By 1808Delaware
Over the last two centuries, Delaware County has produced a remarkable set of individuals who have led lives of discovery. Our Delaware County Roots series shares short insights into the lives of the well-known and less commonly known people born here, or who lived here, and then went on to make significant contributions to state, regional, or national history.
A pacseetting American educator once spent a handful of years living in the city of Delaware while attending Ohio Wesleyan University.
Willa Beatrice Player has the distinction of serving as the first African American woman in US history to serve as president of an accredited, four-year college.
Born in Mississippi, Player’s family moved to Akron. After high school she studied at OWU (Class of 1929) and at Bennett College in Greensboro, North Carolina (pictured above). While in Delaware, she was one of three African-American students who had to live off campus because they were not allowed in the dormitories. She later obtained her PhD from Columbia University.
Player’s college presidency was at her undergraduate alma mater, Bennett College. In 1958, Player acted to allow Dr. Martin Luther King, Jr. to speak on campus after other colleges and churches declined.
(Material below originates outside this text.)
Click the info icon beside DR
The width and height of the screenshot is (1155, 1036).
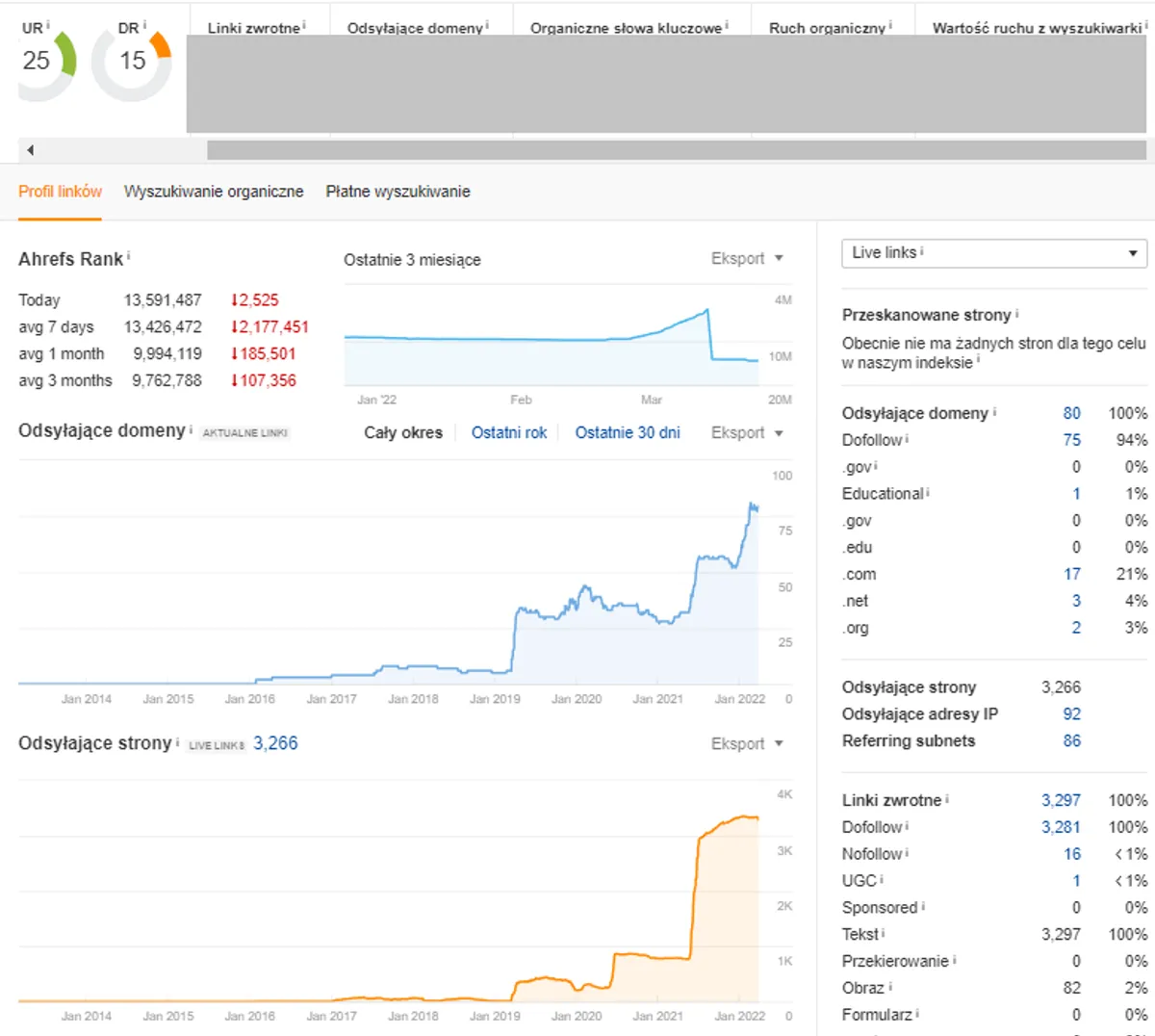coord(144,25)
Player was appointed in 1966 by President Johnson as the first female Director of the Division of College Support in the United States Department of Health, Education and Welfare, serving until 1986.
Having first been stopped from residing in a dormitory, she later was the first African-American to serve on the Ohio Wesleyan University Board of Trustees.
Willa Player died in 2003 in Greensboro, and an endowed chair is named in her honor at Bennett College.